化学療法未治療の進行非扁平上皮非小細胞肺癌(NSCLC)でKRAS G12C変異陽性の患者を対照に、 KRAS G12C阻害薬ソトラシブ+カルボプラチン(CBDCA)+ペメトレキセド(PEM)併用療法の有効性および安全性を検証した単群第Ⅱ相試験SCARLET(WJOG14821L)の結果から、 主要評価項目の全奏効率(ORR) を含む良好な成績が示された。
2023年6月2~6日に開催された米国臨床腫瘍学会(ASCO 2023)において、 和歌山県立医科大学呼吸器内科・腫瘍内科准教授の赤松弘朗氏が発表した。
SCARLET試験の概要
対象の主な適格基準
- 進行非扁平上皮NSCLC
- KRAS G12C変異陽性
- 殺細胞性抗癌薬およびKRAS阻害薬が未治療
- 測定可能病変を有する
- ECOG PS 0-1
- 症候性脳転移(CNS)は許容
方法
- ソトラシブ (960mg) +CBDCA(AUC 5)/PEM(500mg/m²)併用療法を3週ごとに4サイクル施行後、 ソトラシブ+PEM併用療法を3週ごとに病勢進行(PD)を認めるまで投与。
- 血漿サンプルを用いて、 ベースライン時、 試験開始後3週時、 PD時において、 次世代シーケンサーを用いた解析が行われた。
- 目標症例数は30例。
評価項目
- 主要評価項目:盲検独立中央判定(BICR)によるORR
- 副次評価項目:病勢制御率(DCR)、 無増悪生存期間(PFS)、 持続奏効期間(DOR)、 全生存期間(OS)、 安全性
SCARLET試験の結果
2021年10月~2022年7月に30例が登録。
- うち29例で安全性、 27例で有効性が評価された。
患者背景
- 年齢中央値:70歳(範囲40~79歳)
- 男性/女性:25例/5例
- 喫煙歴 有/無:1例/29例
- ECOG PS 0/1:11例/19例
- PD-L1発現 50%以上/1~49%/1%未満:15例/10例/5例
- 病期 ⅣA/ⅣB/再発:9例/16例/5例
- CNS 有/無:7例/23例
- 免疫チェックポイント阻害薬(ICI)の治療歴 有/無:2例/28例
ORR(独立判定)
88.9%(80%CI 78.5-94.8%、 95%CI 70.8-97.6%)
- PR 24例、 SD 1例、 PD 2例
- PD-L1の発現状況別に見たサブグループ解析でもORRに差は認められず、 いずれのグループでも良好な成績を認めた。

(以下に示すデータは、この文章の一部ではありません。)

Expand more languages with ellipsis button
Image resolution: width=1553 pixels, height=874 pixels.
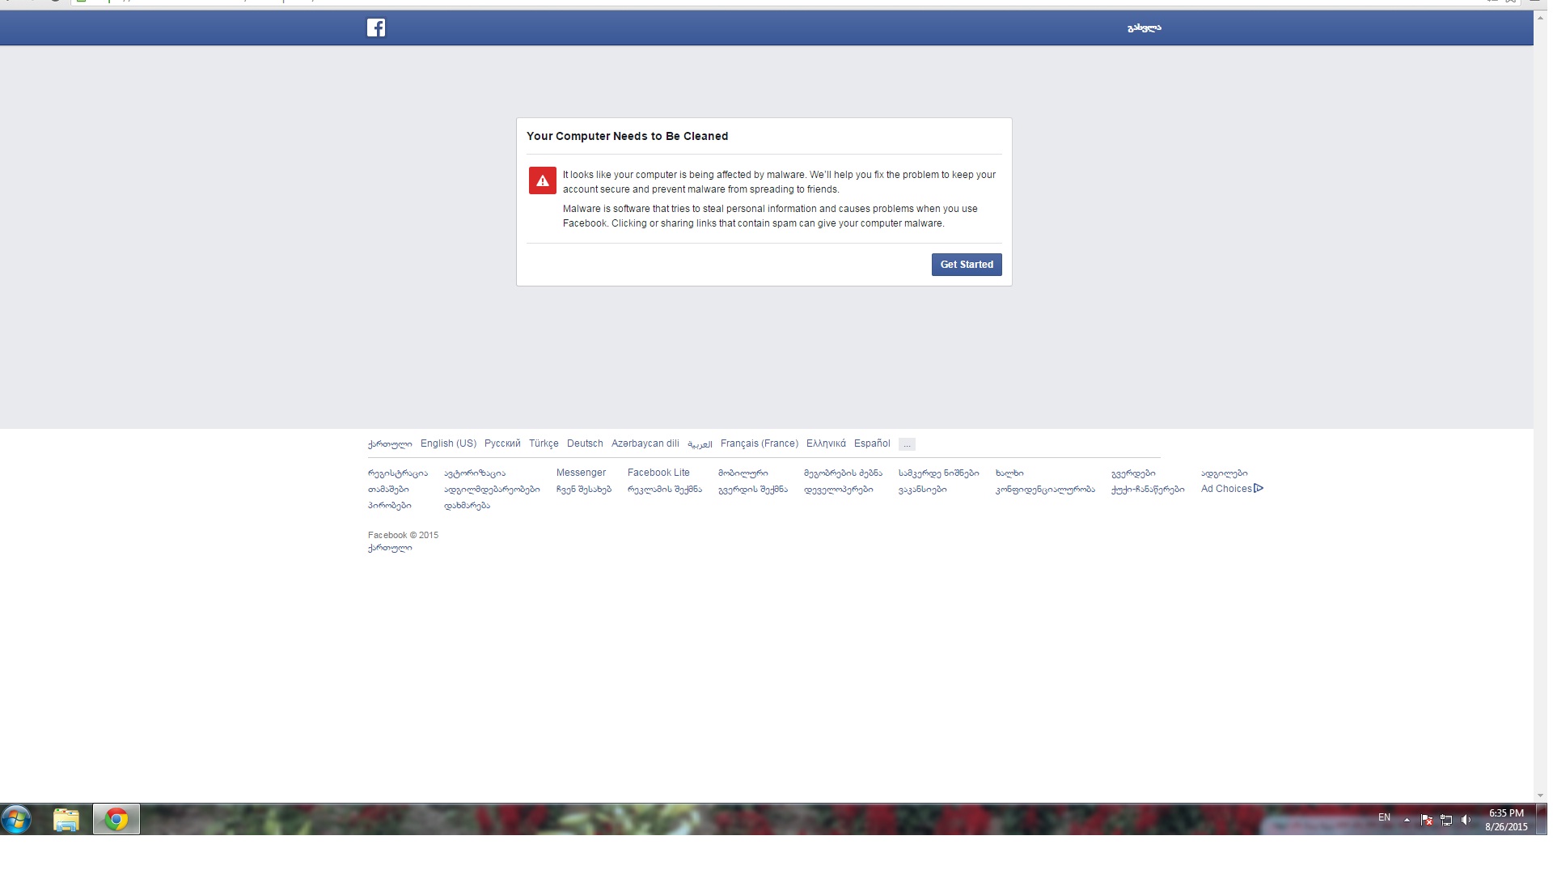pyautogui.click(x=907, y=444)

- 50%以上/1~49%/1%未満:76.9%/100%/100%
PFS
- BICR評価:中央値5.7カ月、 6カ月時PFSは49.6%
- 担当医評価:中央値7.6カ月、 6カ月時PFSは56.7%
OS
中央値は未到達。 6カ月時OSは87.0%
有害事象(AE)
- グレード3以上のAEのほとんどは血液学的毒性であり、 主なものは以下のとおり。
- 貧血(37.9%)、 血小板数減少(24.1%)、 好中球減少(24.1%)、 白血球減少(20.7%)、 好中球減少(10.3%)、
- 治療関連死を1例(肺炎)に認めた。
血漿検体の解析結果
- ベースライン時に70.3%の血漿検体でKRAS G12C変異陽性であり、 最も多く併発が認められた遺伝子変異はTP53(44.4%)だった。 そのほかに、 STK11、 CDKN2A、 KEAP1、 BRAF、 EGFR増幅、 MET増幅などを認めた。
- 治療開始後3週時には、 血漿中のKRAS G12C変異は50%の患者で検出された。 これらの患者ではORRが低い傾向を認めた。
- TP53の遺伝子異常によるORRの違いは認められなかった。
赤松氏らの結論
ソトラシブ+CBDCA/PEM併用療法は、 進行非扁平上皮NSCLCでKRAS G12C変異陽性例の一次治療において、 良好なORRを達成し、 また忍容性も良好であった。
専門医コメント「私はこう考える」
PFSアップデートの成績が今後の焦点に
EGFR遺伝子変異陽性例ではオシメルチニブとプラチナ併用療法を同時に行うことでPFSの延長が報告されています (FLAURA2試験)。 同様の併用についてKRAS G12C陽性で検討したものが、 SCARLET試験となります。
今回、 奏効率は約90%と非常に高いのですが、 観察期間が4カ月と短く、 PFSがどの程度になるかが今後の焦点です。 アップデートの解析を来年には公表できる見通しで準備を進めています。